Just in from our friends at the Hennepin History Museum:


Friday, June 7, 4 – 6 PM

Field Trip! Dinkytown: Forever Young Walking Tour


Hennepin History Museum's Interim Director, Cara Letofsky, will be your guide on this half-mile walk. This tour explores Dinkytown’s early commercial years, signature buildings, legacy businesses, and its role in the student protests of the 1960s. Because of its proximity to the U of M, Dinkytown has always been subject to the winds of change and cycles of urban growth and decline.


Admission: $12; $10 for HHM members. Tickets: 



Thursday, June 13, 6 – 8 PM

Mapping Prejudice Volunteer Training

You can be part of this important project. Penny Peterson and Maggie Mills will conduct a volunteer training session and guide you through the process of researching documents.

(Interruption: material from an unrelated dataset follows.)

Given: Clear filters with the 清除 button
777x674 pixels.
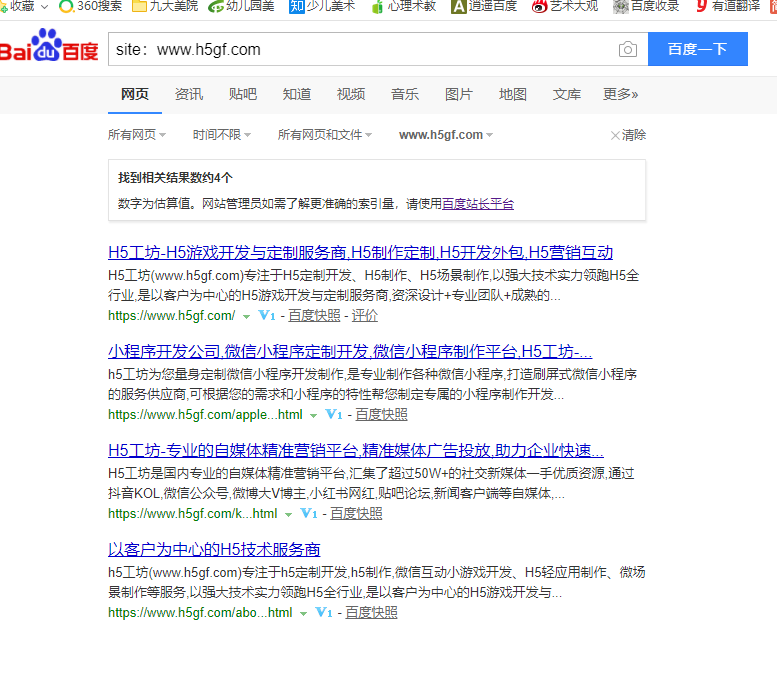Looking at the screenshot, I should [628, 135].
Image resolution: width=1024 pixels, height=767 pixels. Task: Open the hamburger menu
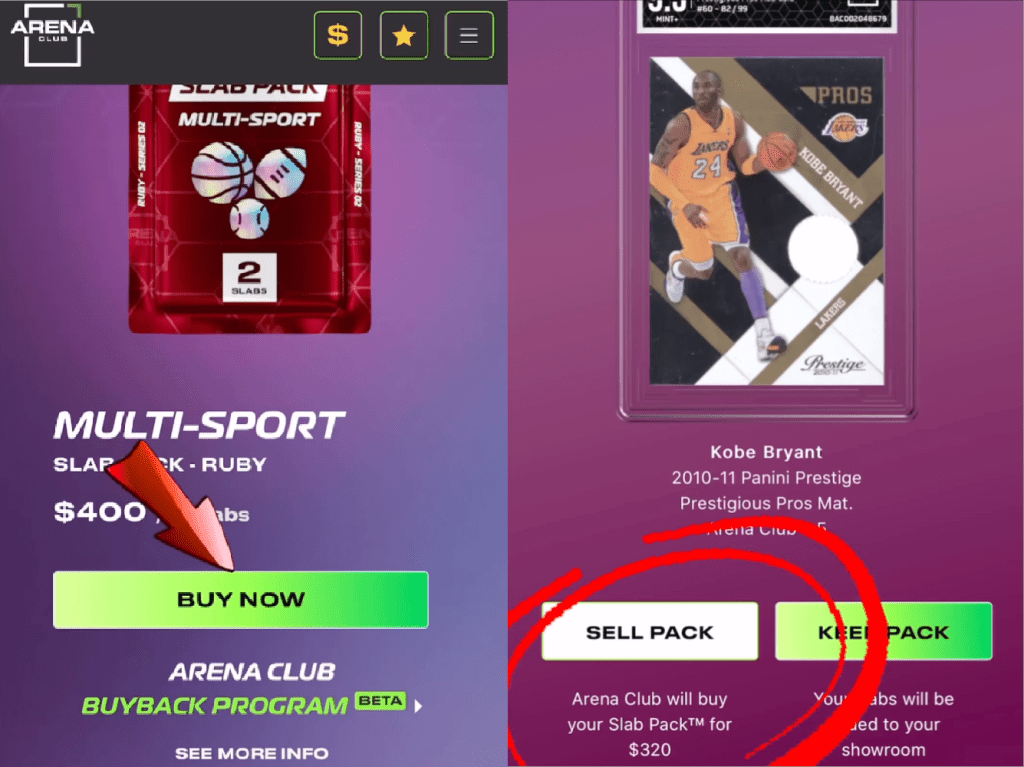pos(469,35)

Bring along a laptop and learn how you can contribute to building the interactive Mapping Prejudice map of racial covenants in Hennepin County.


Admission: Free for volunteers, but please RSVP: 



Saturday, June 15, 2 – 4 PM

Walking Tour of Washburn-Fair Oaks Historic District

Author and historian Shari Albers will lead a walking tour of the Washburn-Fair Oaks historic neighborhood where Hennepin History Museum is located. Many fine old homes still stand in what was known as the Miller District. Shari’s tour also points out locations of homes that no longer exist, but were designed to impress.

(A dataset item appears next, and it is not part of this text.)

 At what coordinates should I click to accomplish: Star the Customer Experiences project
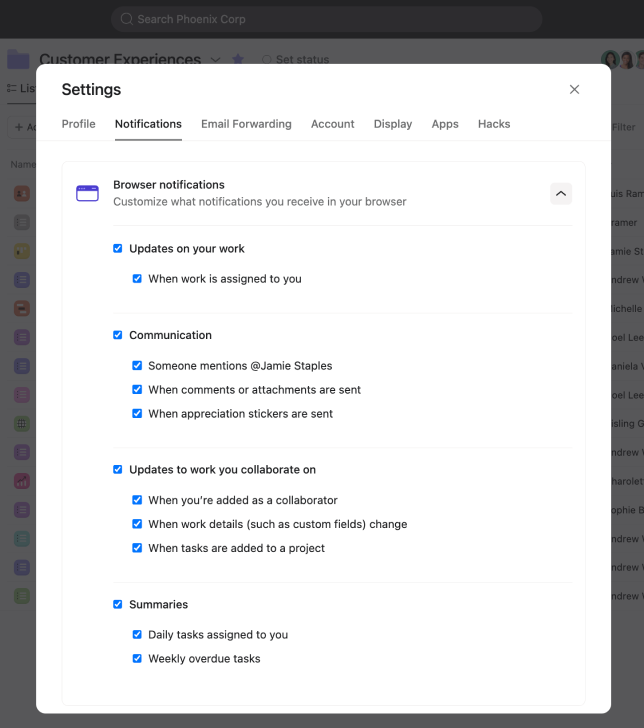pos(238,60)
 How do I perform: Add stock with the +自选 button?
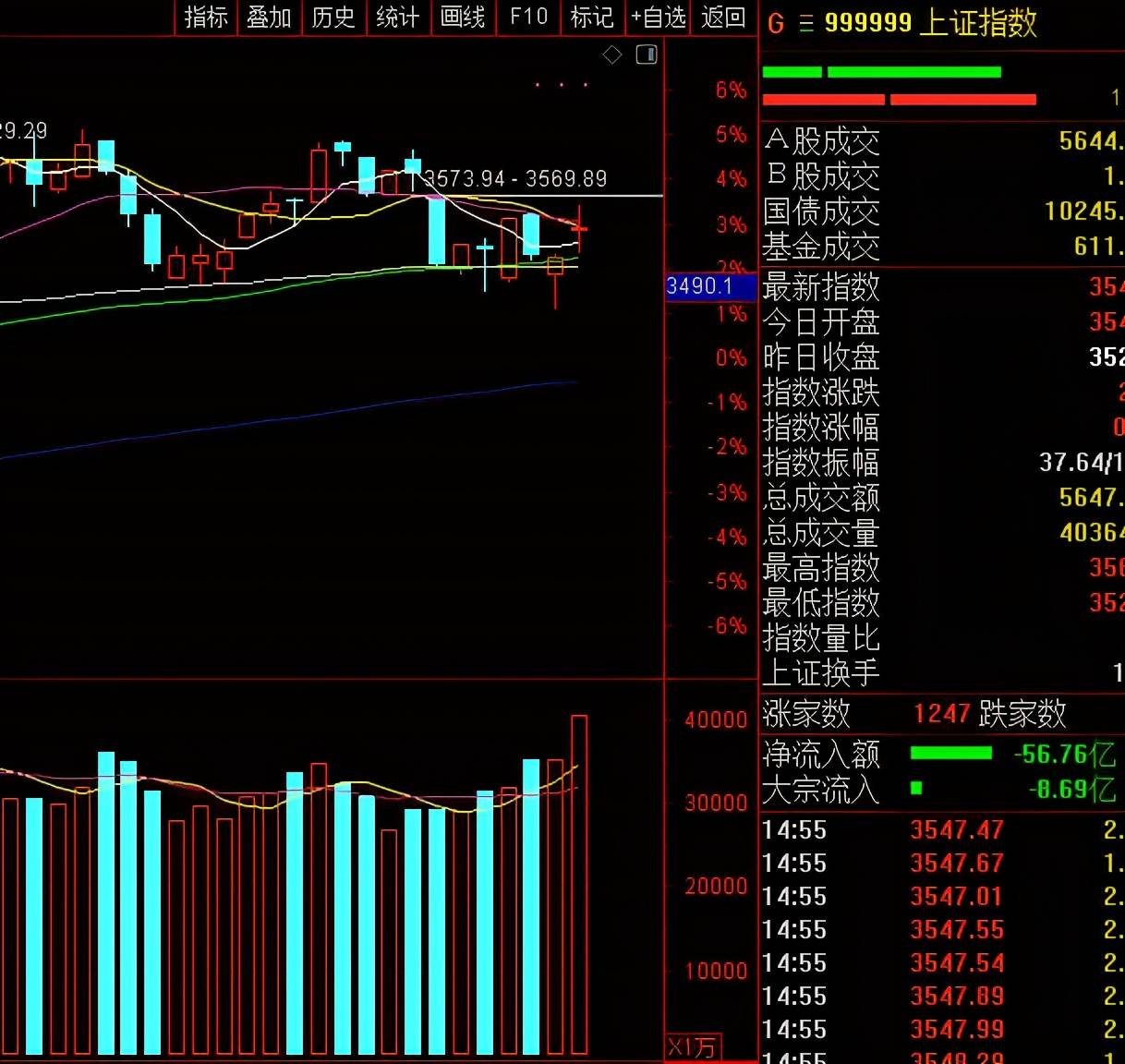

Shari Albers is a long-time volunteer docent at Hennepin History Museum. She developed this tour and others, which she leads for the Museum and Preserve Minneapolis.


Admission: $12; $10 for HHM members. A tour booklet is included in price. Tickets:



Sunday, June 16, 2 – 4 PM

Fireside Chat: Creating the Minnesota Democratic-Farmer-Labor Party

Celebrate the 75th Anniversary of Minnesota’s Democratic-Farmer-Labor Party. Concern about the power the Republican Party exerted on elected offices throughout the state, and an approaching national election, provided incentive for the Farmer-Labor Party and the Democratic Party to merge in 1944. The new party carried the state for Roosevelt that year and elected Hubert Humphrey Mayor of Minneapolis in 1945. Speakers will discuss the political tenor and events leading up to the merger, the forces at work, the key figures involved, and its relationship to Hennepin County. Come for an interesting conversation with artifacts from the time and many historic photographs.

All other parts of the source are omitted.